• **Problem statement**
Although the entries contain pictures, copy only their text, exactly as written.

• **Data for analysis**
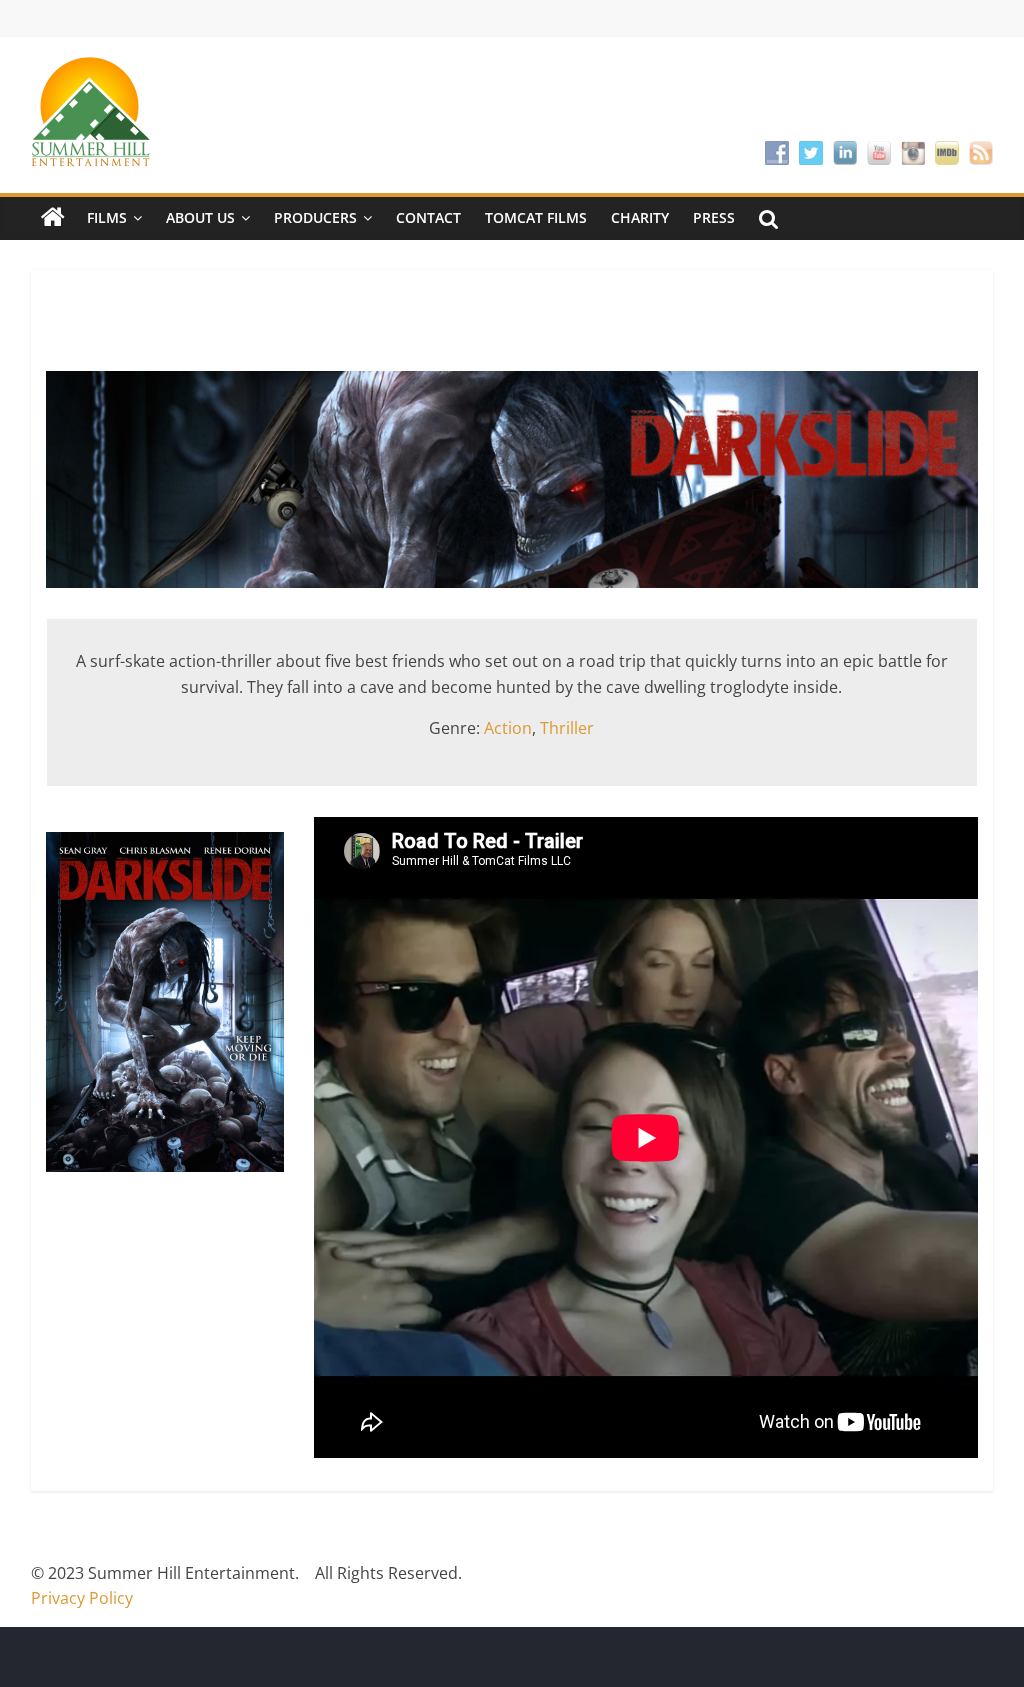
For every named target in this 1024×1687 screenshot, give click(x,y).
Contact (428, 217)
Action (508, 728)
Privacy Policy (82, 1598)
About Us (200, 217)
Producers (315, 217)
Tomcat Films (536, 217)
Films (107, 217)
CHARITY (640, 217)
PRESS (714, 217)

• **Your response**
For every named target in this 1024×1687 screenshot, give click(x,y).
Contact (428, 217)
Action (508, 728)
Privacy Policy (82, 1598)
About Us (200, 217)
Producers (315, 217)
Tomcat Films (536, 217)
Films (107, 217)
CHARITY (640, 217)
PRESS (714, 217)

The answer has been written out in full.